The cabinet fell a few months later, and although Starabba was an elected member of parliament for Canicattì, he held no important position until, upon the death of Marco Minghetti in 1886, he became leader of the Right.
[2][1] Early in 1891, he succeeded Francesco Crispi as premier and minister of foreign affairs, forming a coalition cabinet with a part of the Left under Giovanni Nicotera.
His administration proved vacillating, but it initiated the economic reforms by virtue of which Italian finances were put on a sound basis and also renewed the Triple Alliance.
[2] The crisis resulting from the disastrous battle of Adowa enabled Rudinì to return to power as premier and minister of the interior in a cabinet formed by the veteran Conservative, General Ricotti.

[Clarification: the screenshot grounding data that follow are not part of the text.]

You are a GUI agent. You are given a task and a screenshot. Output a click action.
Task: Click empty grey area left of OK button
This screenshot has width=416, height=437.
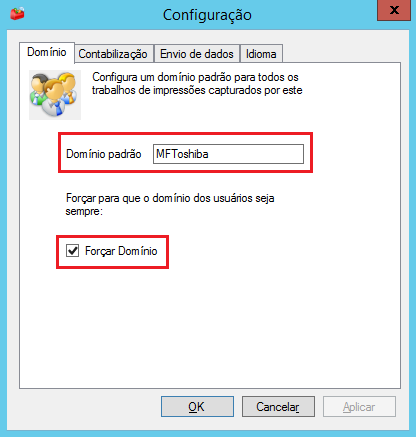coord(83,407)
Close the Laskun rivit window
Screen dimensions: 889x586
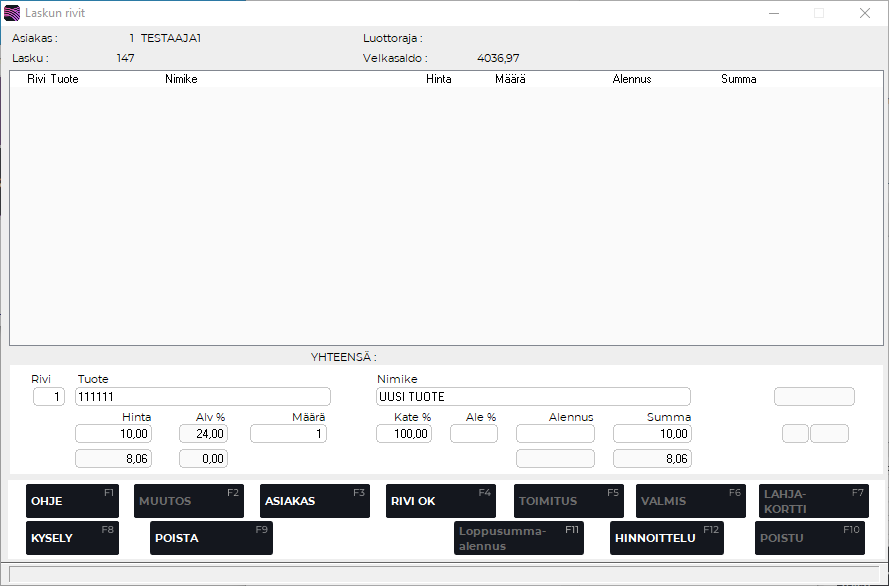click(x=865, y=13)
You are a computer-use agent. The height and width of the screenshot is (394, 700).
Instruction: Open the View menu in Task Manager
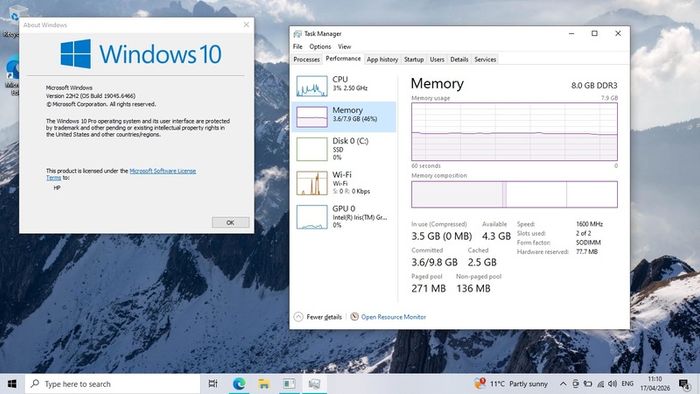point(344,46)
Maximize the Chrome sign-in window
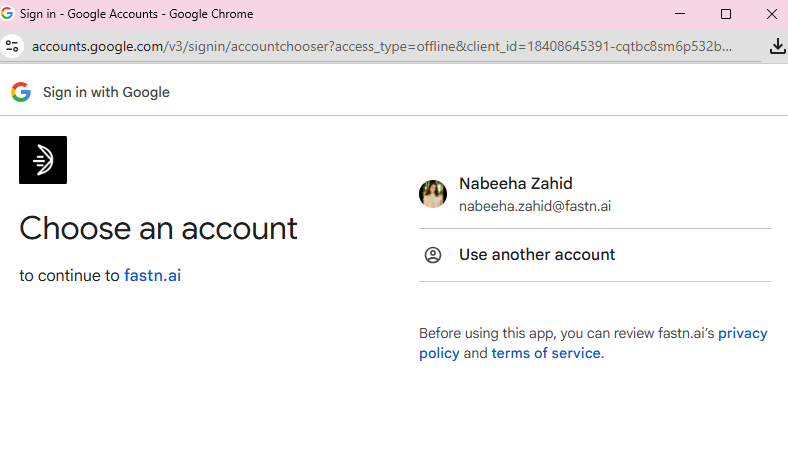The image size is (788, 476). (x=726, y=14)
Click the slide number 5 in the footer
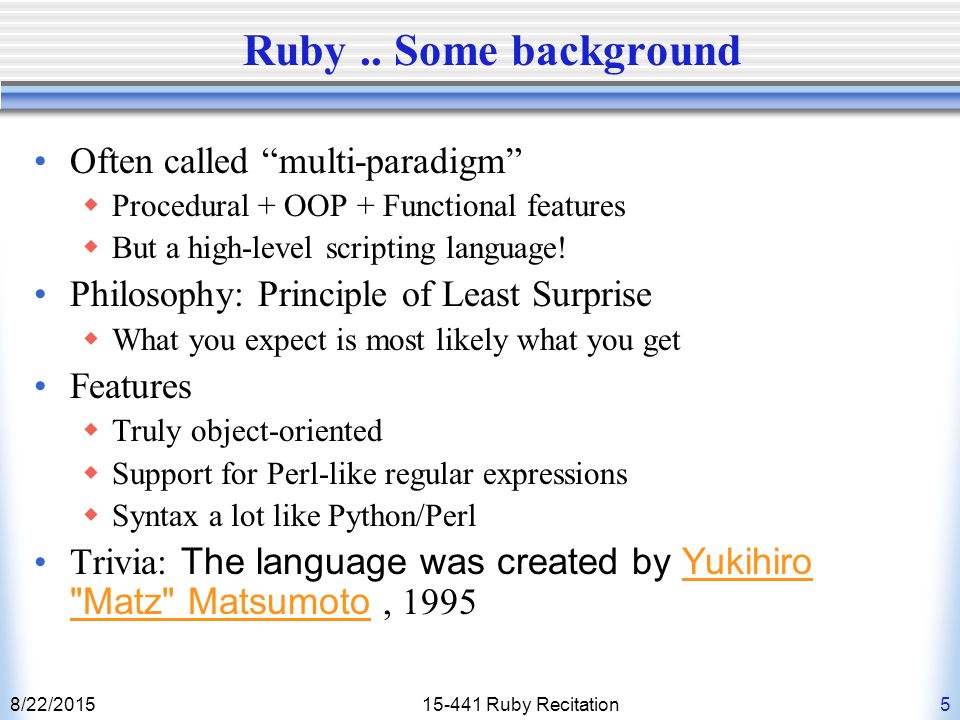960x720 pixels. (945, 704)
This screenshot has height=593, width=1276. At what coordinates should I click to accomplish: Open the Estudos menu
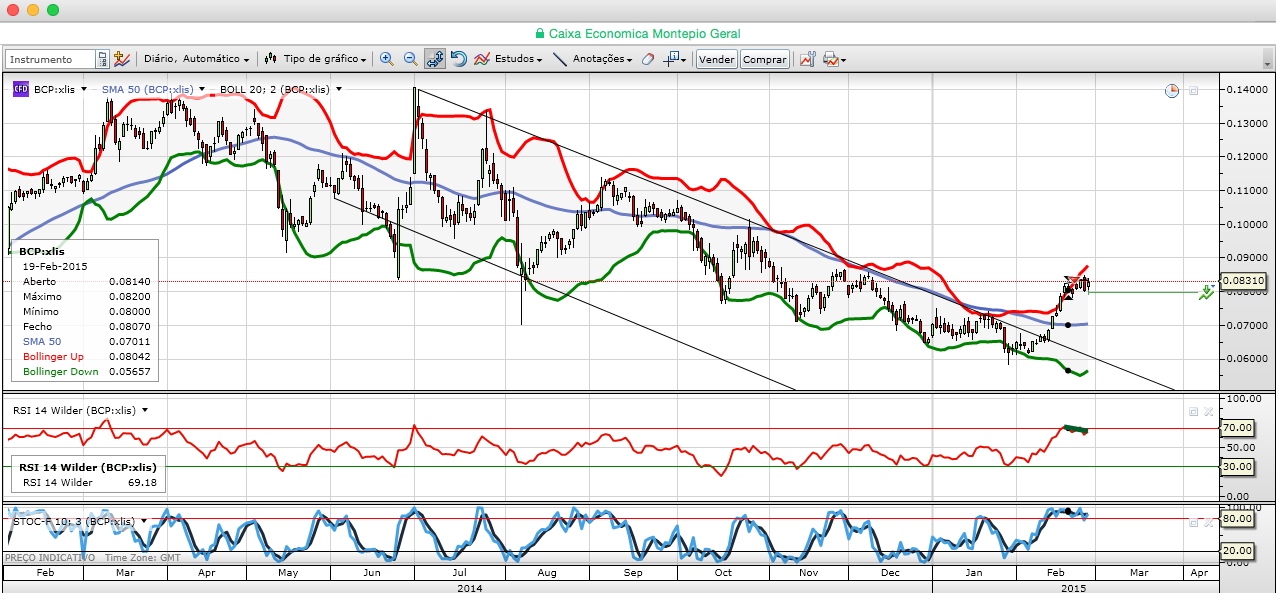[x=509, y=60]
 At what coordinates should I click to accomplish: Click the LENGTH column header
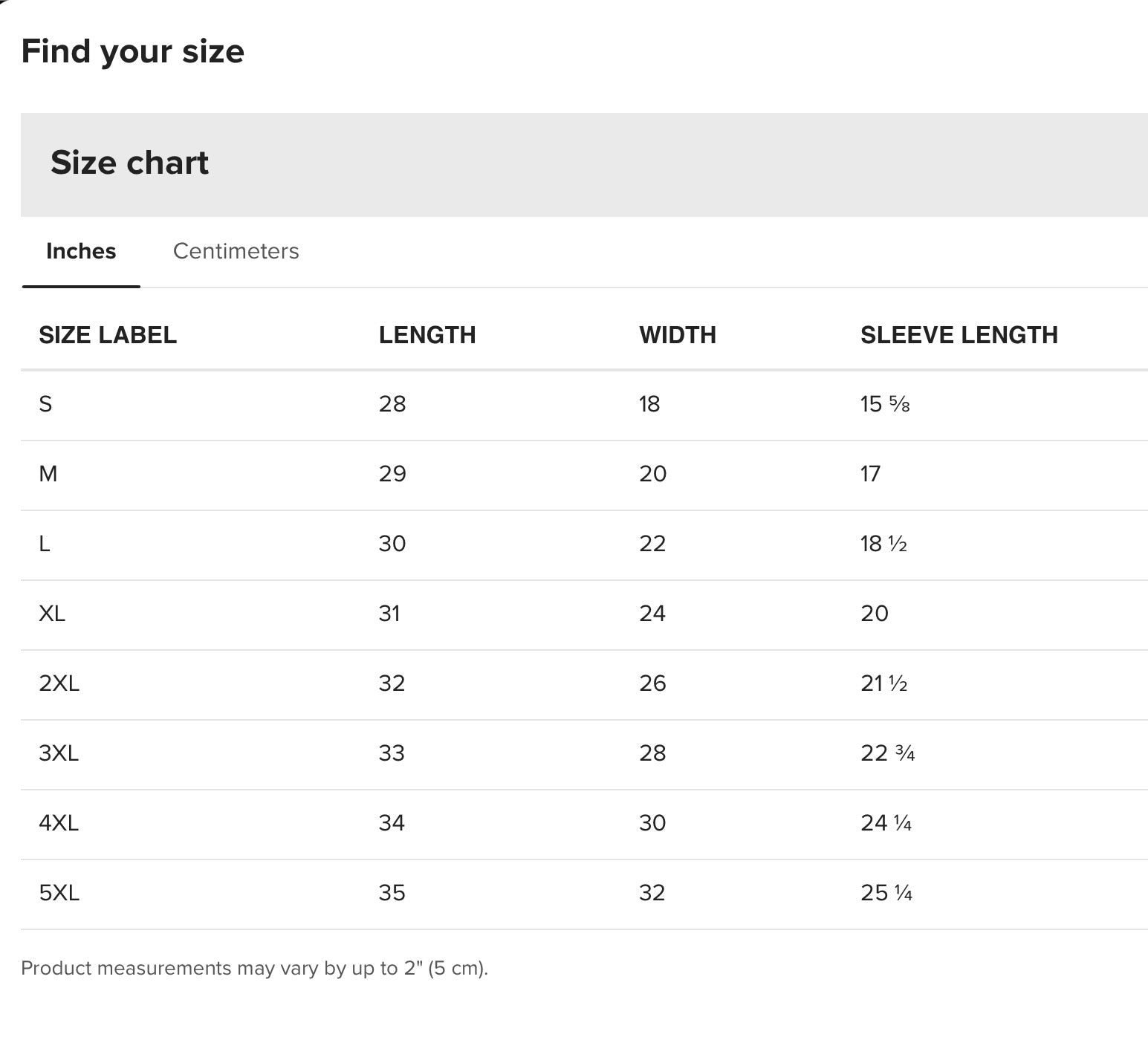pyautogui.click(x=427, y=335)
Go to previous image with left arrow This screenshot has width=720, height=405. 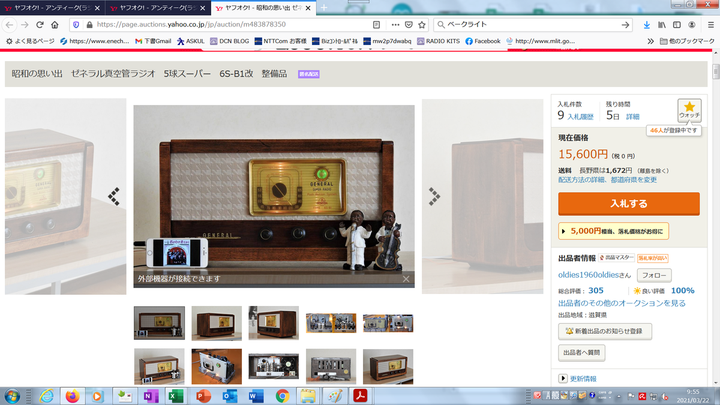click(113, 197)
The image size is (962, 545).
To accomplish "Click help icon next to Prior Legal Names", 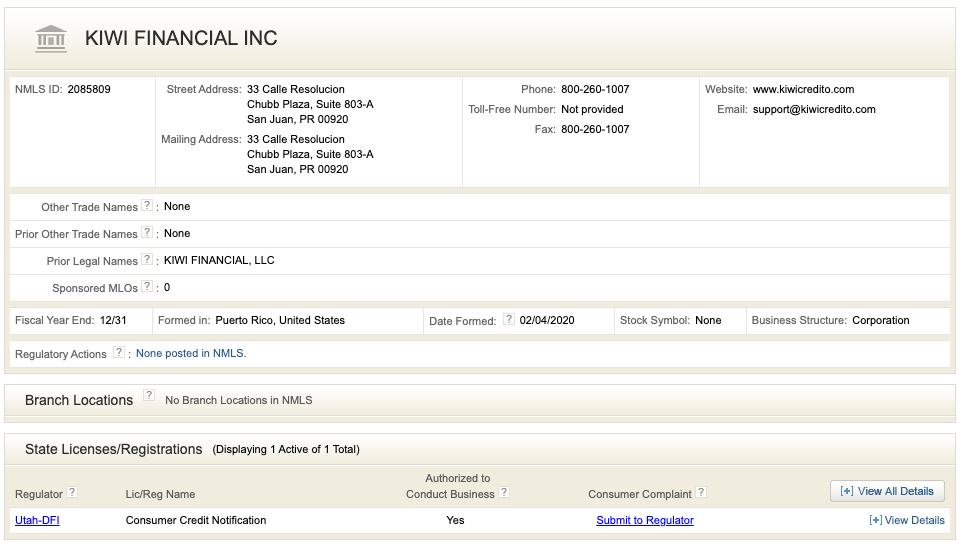I will [147, 260].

[3] He endangered relations with Great Britain by the unauthorized publication of confidential diplomatic correspondence in a Green-book[definition needed] on Abyssinian affairs.
The industrial workmen's compensation scheme from 1883 was made obligatory with the employer bearing all costs, and a voluntary fund for contributory disability and old age pensions was created.
By his alliance with the Liberals under Nicotera in 1891, and by his understanding with the Radicals under Cavallotti in 1894-1898; by abandoning his Conservative colleague, General Ricotti, to whom he owed the premiership in 1896; and by his vacillating action after his fall from power, he divided and demoralized a constitutional party which, with more sincerity and less reliance upon political cleverness, he might have welded into a solid parliamentary organization.